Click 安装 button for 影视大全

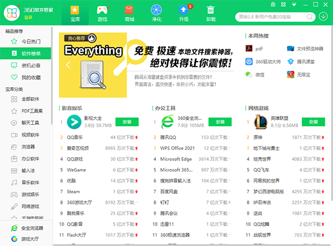pos(127,122)
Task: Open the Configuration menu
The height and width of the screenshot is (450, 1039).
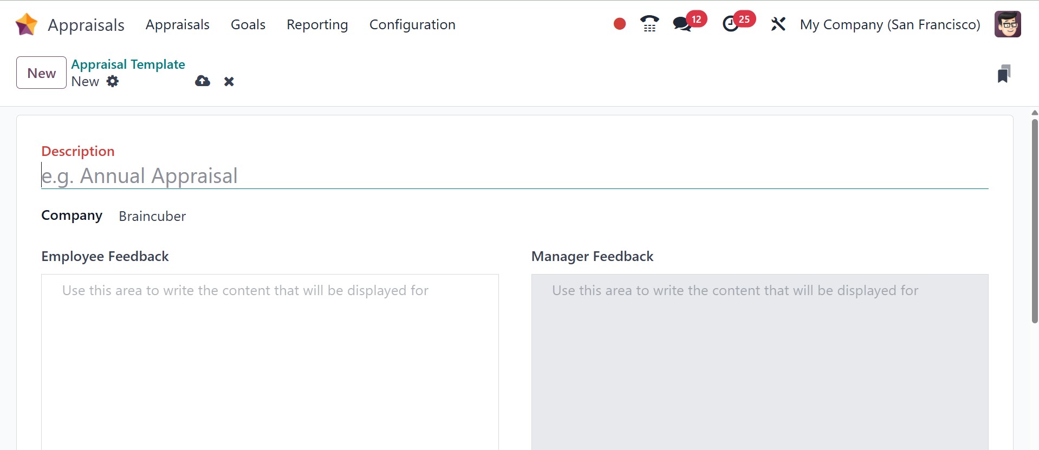Action: pyautogui.click(x=412, y=24)
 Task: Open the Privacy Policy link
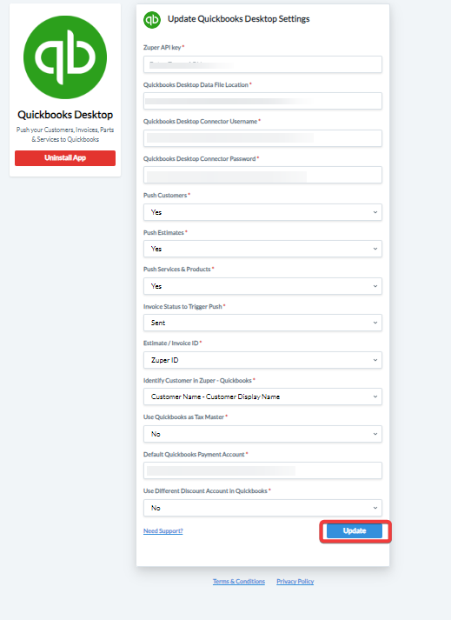click(295, 581)
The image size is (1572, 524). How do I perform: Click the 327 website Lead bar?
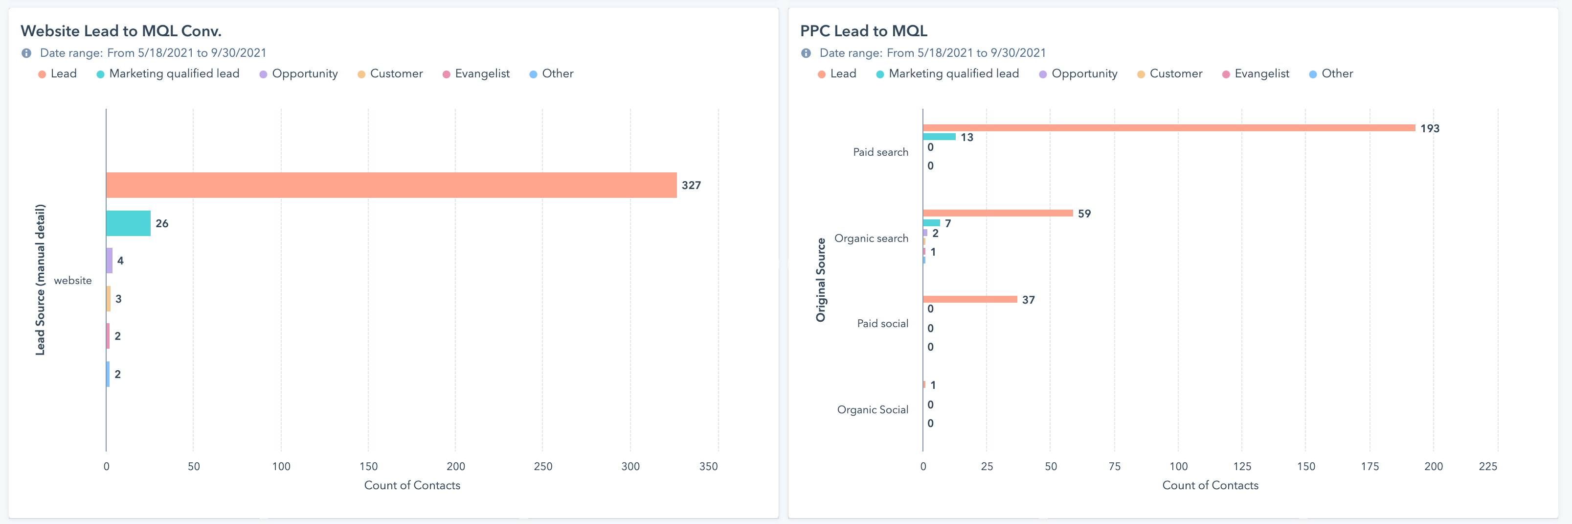click(391, 185)
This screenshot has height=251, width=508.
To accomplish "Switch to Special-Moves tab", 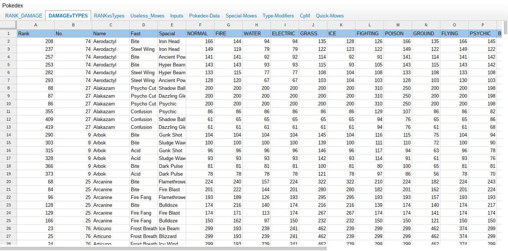I will pos(241,16).
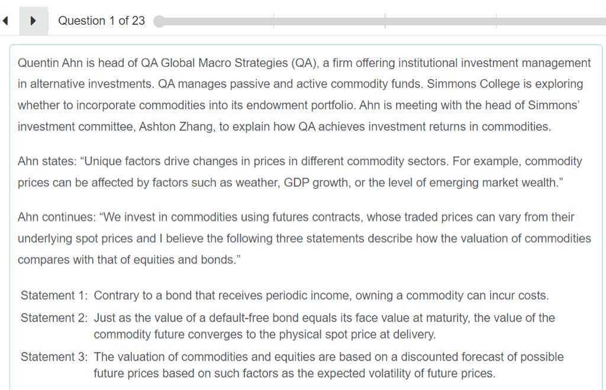Click the opening paragraph about Quentin Ahn
The image size is (606, 390).
coord(304,95)
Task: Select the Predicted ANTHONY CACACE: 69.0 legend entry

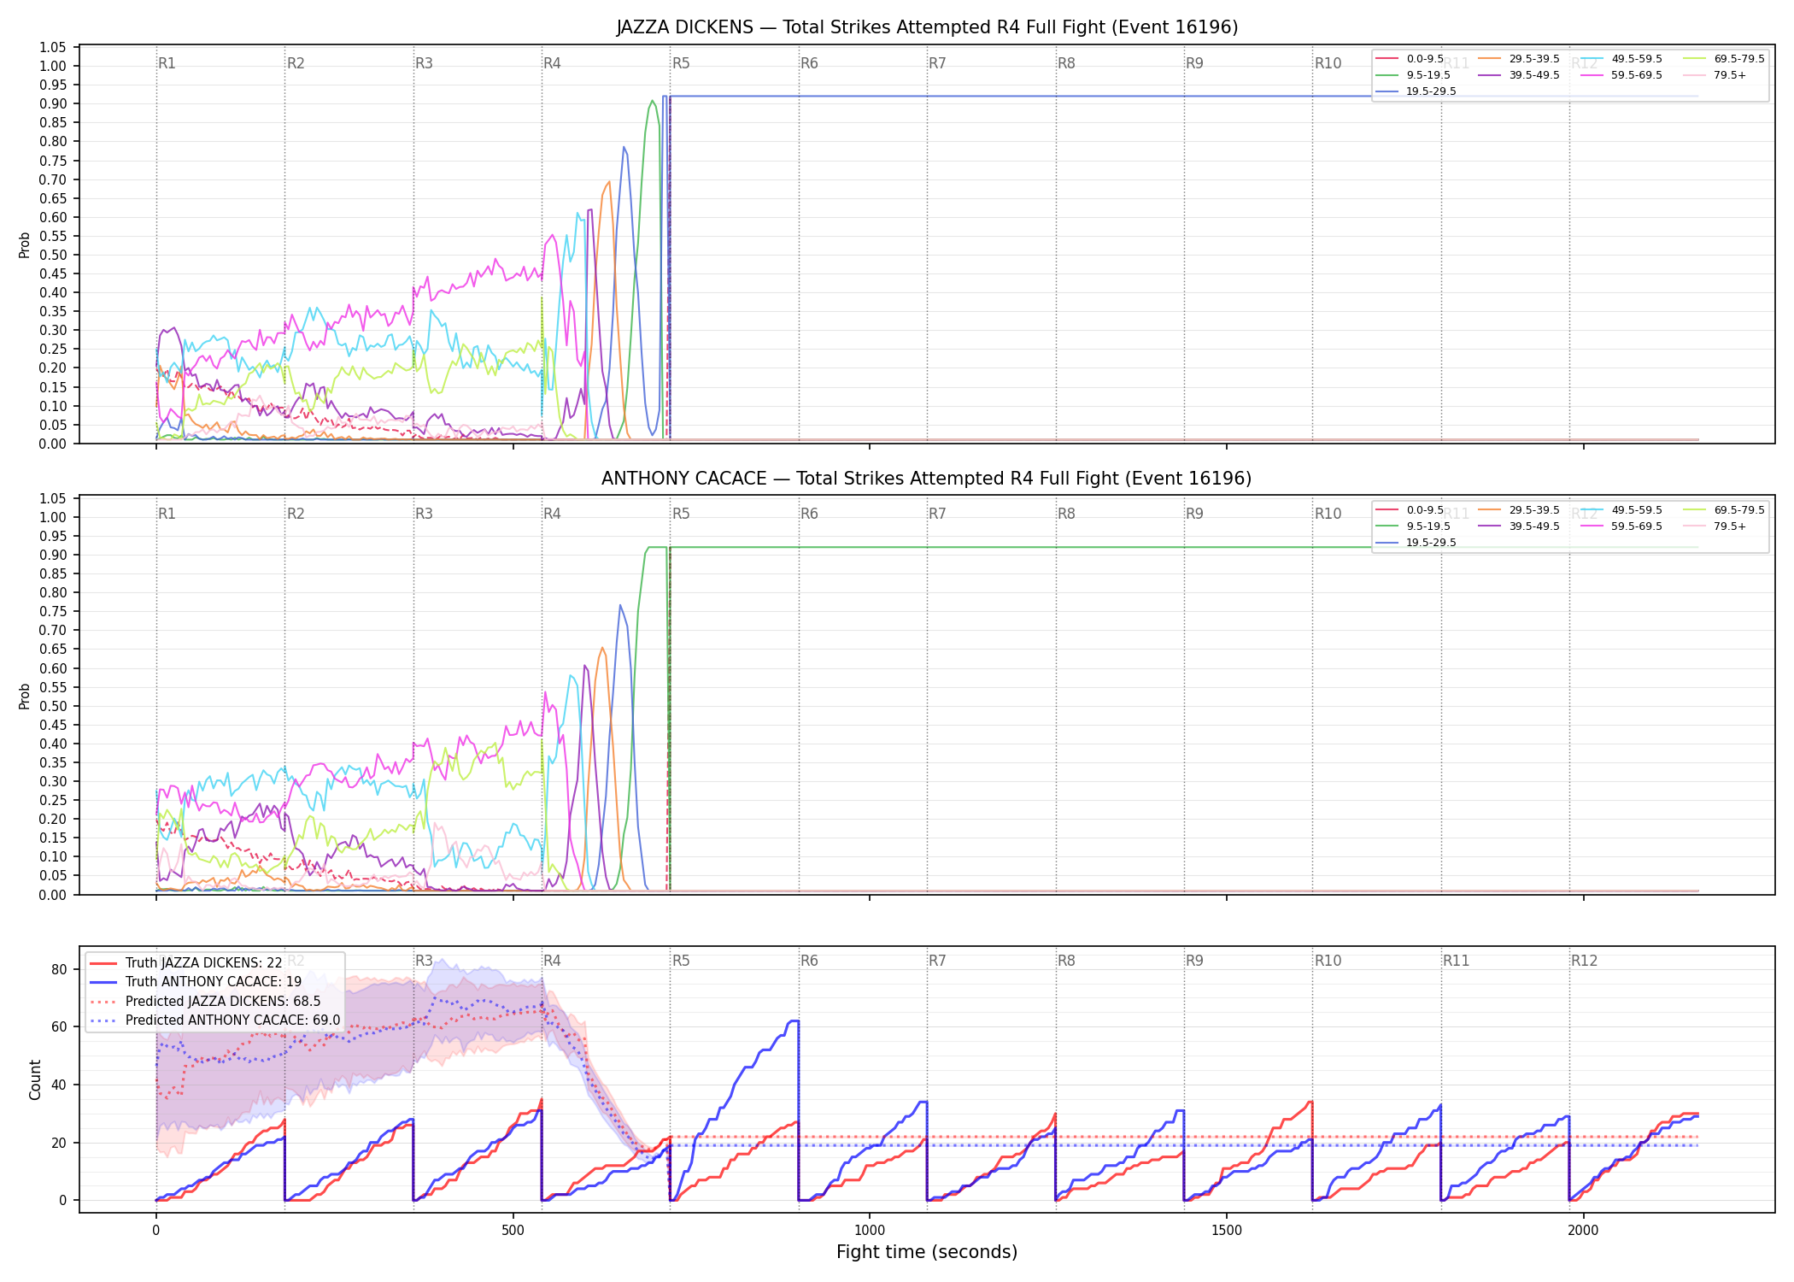Action: click(x=214, y=1020)
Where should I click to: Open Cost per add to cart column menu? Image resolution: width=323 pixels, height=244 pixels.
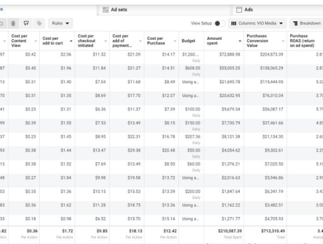click(x=71, y=41)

* Description of the task *
Leave every picture out, and repeat exactly the lines from the one containing "Task: Select the" through the last line of the entries, both ends included.

* Task response *
Task: Select the Predicted ANTHONY CACACE: 69.0 legend entry

Action: click(x=214, y=1020)
Where should I click to: Open Cost per add to cart column menu? Image resolution: width=323 pixels, height=244 pixels.
click(x=71, y=41)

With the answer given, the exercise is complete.